◆ Exercise prompt ◆
For every line in the material below that holds "dimensions", report the line.

◆ Dataset records ◆
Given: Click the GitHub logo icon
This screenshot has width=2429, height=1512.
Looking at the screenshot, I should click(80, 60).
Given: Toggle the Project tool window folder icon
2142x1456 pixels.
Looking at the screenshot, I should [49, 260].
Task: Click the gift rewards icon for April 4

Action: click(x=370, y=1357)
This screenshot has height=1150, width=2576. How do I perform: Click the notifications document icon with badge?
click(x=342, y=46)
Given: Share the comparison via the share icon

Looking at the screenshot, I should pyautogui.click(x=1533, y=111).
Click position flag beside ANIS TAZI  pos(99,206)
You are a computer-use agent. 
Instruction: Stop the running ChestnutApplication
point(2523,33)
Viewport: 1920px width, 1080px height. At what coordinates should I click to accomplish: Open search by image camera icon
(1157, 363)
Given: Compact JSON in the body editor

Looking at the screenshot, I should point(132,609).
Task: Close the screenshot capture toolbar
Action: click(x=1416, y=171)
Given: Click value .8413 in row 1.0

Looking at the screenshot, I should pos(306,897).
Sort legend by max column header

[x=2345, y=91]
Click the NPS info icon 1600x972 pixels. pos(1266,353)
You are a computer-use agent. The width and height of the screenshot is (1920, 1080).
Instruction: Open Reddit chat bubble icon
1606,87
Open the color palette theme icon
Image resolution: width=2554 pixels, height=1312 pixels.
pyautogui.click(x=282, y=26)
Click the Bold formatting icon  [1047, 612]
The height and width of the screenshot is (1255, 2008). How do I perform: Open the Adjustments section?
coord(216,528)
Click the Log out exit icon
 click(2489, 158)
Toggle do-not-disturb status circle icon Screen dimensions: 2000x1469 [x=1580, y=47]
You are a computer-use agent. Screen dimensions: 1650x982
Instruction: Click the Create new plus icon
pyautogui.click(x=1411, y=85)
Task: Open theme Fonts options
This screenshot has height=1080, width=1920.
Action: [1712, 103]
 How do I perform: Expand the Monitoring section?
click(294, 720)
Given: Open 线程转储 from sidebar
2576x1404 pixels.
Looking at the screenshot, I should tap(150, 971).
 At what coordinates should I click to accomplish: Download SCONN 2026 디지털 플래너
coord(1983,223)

◆ Your solution ◆
Toggle do-not-disturb status circle icon Screen dimensions: 2000x1469 [x=1580, y=47]
You are a computer-use agent. Screen dimensions: 1650x982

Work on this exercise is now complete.